4. 101 Questions (complete review here). OK, this one is a little odd, but it does get my creative juices flowing. There is nothing like a visual prompt to get ideas (or questions) moving. If the prompts are good, the questions move from factual and surface level to pretty deep stuff. I am grateful for questions.
5. Co.Create is even better than Good. Why? I keep finding more articles. Just when I am hooked by one title, there is another one. I find myself wishing I could read in two places at once. I honestly have not spent time figuring out who the writers are or where the content actually comes from, but there seems to be an endless stream of things to intrigue and inspire. I am thankful for their “You might also like.”

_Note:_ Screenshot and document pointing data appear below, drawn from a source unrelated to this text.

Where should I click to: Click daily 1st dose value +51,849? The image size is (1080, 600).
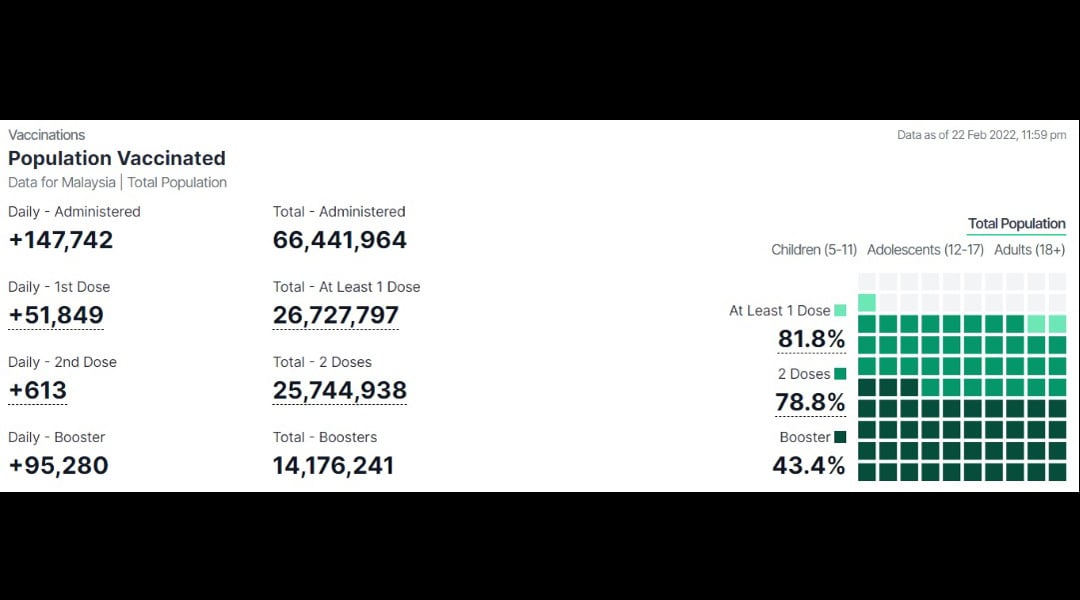coord(56,315)
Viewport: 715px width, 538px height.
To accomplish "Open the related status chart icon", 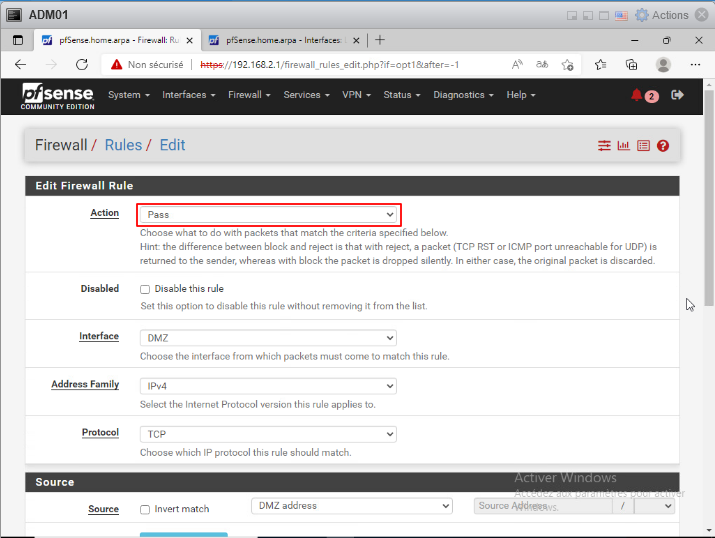I will 623,145.
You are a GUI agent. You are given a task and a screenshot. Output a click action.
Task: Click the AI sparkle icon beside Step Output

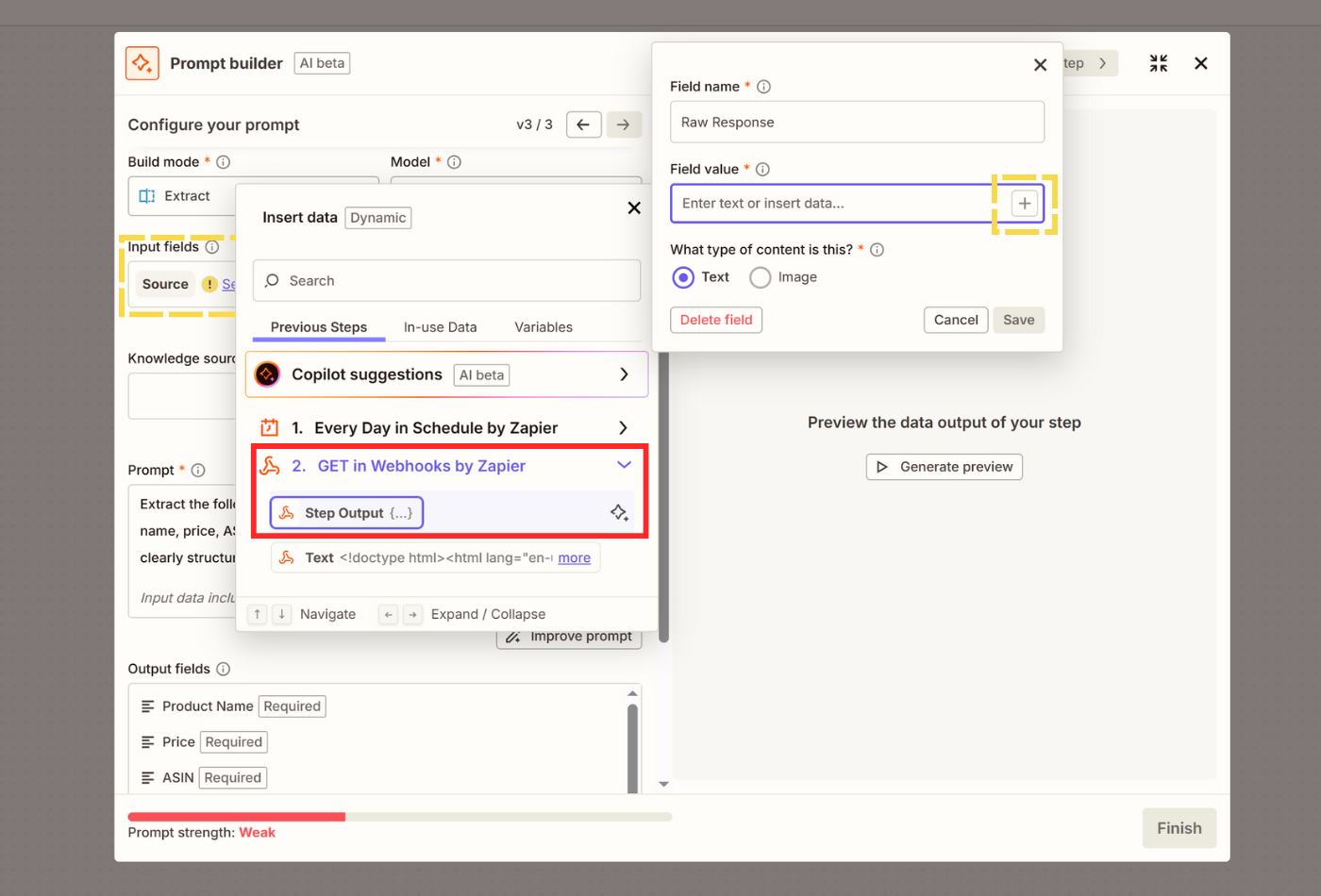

Why do these matter to a teacher/ website editor/ed tech person? Because I know I need a broader stream of inspiration than simply #edtech and #edchat on Twitter. This morning I ran across a quote from Steve Jobs:
Creativity is just connecting things. When you ask creative people how they did something, they feel a little guilty because they didn’t really do it, they just saw something. It seemed obvious to them after a while. That’s because they were able to connect experiences they’ve had and synthesize new things. And the reason they were able to do that was that they’ve had more experiences or they have thought more about their experiences than other people.
– Steve Jobs, Wired, February 1996
Doing my job well — being creative — means I need to continuously expand my repertoire of experiences, and this inspirational five offers endless avenues to creative questions, questions, and images. I hope every teacher has sites like this and is thankful for the role they play in making you a Thinking Teacher.